(Recorded data)
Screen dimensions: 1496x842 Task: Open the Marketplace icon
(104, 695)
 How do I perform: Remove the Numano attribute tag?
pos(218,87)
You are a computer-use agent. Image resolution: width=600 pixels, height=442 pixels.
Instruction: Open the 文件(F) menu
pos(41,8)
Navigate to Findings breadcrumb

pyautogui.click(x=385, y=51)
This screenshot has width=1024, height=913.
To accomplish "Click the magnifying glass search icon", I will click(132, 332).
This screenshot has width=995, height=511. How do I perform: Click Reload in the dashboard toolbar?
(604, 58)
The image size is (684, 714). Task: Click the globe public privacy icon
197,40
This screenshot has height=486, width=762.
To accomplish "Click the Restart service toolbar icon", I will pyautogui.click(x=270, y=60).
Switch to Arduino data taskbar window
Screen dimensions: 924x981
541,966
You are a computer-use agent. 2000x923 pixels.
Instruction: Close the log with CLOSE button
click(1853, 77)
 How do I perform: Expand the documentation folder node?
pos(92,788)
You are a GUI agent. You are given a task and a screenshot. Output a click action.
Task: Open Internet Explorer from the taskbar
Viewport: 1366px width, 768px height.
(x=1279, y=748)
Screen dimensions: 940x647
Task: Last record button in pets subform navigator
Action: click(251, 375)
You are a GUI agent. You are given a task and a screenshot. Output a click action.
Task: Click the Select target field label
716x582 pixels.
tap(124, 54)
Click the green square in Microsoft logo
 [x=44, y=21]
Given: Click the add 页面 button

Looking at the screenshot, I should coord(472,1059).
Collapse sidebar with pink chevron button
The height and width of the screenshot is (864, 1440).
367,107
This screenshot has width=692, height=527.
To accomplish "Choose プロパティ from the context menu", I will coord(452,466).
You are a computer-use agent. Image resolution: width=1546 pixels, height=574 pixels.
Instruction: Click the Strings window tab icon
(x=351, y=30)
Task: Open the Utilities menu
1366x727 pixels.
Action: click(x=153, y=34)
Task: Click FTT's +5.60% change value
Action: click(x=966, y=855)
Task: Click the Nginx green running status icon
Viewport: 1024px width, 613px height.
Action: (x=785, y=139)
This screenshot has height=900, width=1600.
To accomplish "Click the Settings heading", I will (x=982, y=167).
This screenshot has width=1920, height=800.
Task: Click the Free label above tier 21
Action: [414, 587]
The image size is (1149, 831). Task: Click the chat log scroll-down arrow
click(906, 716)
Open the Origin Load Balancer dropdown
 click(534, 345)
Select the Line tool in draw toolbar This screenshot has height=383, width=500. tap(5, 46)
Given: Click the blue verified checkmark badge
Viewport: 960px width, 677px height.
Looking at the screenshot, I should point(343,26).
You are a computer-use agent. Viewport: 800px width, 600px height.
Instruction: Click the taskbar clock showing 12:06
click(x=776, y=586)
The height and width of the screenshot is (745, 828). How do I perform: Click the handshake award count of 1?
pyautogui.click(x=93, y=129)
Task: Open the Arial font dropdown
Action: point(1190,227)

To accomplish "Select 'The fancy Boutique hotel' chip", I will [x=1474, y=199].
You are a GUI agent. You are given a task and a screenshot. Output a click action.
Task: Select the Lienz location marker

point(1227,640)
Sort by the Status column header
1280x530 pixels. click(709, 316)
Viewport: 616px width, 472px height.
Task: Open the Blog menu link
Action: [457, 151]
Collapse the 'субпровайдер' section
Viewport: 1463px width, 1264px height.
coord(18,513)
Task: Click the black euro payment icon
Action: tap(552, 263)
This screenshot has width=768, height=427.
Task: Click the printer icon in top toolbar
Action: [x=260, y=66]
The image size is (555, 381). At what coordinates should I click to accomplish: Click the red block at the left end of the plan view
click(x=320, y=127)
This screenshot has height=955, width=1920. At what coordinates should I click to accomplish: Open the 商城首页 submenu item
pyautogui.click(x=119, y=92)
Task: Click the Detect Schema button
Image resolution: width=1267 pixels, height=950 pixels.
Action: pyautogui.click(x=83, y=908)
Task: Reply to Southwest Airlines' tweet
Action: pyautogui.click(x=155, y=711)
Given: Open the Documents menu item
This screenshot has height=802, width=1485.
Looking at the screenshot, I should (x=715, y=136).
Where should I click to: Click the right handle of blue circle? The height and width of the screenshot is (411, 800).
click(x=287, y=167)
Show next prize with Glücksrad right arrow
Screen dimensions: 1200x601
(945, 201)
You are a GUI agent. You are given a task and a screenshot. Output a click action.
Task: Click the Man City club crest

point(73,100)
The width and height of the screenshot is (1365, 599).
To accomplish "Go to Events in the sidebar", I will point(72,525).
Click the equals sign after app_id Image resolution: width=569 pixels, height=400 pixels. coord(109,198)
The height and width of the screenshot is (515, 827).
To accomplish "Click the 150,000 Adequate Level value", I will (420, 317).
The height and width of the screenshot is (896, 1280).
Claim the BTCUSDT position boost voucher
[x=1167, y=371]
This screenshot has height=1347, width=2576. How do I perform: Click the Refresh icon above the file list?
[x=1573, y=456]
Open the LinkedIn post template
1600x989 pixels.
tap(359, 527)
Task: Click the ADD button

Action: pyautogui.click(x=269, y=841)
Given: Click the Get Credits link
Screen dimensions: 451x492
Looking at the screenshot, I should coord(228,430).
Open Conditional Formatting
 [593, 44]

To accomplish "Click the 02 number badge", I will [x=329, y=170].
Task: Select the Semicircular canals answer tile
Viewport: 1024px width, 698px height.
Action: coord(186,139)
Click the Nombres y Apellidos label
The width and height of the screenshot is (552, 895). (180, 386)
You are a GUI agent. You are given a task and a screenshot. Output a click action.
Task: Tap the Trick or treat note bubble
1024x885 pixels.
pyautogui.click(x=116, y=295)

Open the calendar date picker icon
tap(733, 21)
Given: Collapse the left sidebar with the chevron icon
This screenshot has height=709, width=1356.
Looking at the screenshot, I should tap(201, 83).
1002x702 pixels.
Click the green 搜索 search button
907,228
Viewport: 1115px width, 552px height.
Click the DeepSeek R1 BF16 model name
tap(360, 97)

__DIRECTIONS__
If a line in the records above contains the word "badge", copy it.

__WRITTEN RESPONSE__
Given: Click the blue verified checkmark badge
To accomplish "Click the 02 number badge", I will [x=329, y=170].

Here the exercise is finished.